* Required action
Give a single number in reply. It is the count of lines below that contain the string "will".

* Excerpted data
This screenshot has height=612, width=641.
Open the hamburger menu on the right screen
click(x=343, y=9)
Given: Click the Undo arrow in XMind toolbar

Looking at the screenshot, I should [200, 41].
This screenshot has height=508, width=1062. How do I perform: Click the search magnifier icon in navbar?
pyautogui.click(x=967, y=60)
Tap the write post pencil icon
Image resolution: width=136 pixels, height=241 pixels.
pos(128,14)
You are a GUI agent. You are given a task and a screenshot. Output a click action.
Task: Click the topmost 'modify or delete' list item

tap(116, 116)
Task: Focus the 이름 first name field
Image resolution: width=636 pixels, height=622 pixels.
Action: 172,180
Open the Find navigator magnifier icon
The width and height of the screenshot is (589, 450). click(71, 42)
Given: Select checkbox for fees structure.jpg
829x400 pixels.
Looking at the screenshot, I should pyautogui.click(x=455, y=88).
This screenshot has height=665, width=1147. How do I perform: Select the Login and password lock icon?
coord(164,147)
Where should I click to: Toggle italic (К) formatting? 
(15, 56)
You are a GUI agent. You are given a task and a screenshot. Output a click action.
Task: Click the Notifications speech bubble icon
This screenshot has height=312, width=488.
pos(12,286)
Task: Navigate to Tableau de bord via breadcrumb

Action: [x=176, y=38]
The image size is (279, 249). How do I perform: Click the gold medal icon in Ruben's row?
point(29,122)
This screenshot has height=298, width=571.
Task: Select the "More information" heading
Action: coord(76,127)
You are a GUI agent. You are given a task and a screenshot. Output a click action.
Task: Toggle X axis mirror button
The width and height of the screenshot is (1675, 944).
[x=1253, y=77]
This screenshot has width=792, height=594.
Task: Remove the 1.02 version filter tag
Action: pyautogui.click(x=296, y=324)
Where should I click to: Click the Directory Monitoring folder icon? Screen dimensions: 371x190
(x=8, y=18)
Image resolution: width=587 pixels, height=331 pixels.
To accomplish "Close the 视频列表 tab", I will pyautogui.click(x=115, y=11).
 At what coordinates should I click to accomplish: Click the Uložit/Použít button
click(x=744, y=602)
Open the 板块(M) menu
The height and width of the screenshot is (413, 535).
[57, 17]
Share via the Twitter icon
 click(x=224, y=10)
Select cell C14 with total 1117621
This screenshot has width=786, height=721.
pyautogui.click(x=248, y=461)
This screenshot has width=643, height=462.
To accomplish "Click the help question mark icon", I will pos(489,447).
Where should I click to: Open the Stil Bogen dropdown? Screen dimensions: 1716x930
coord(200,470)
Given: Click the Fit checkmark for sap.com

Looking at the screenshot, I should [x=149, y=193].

* Task response
2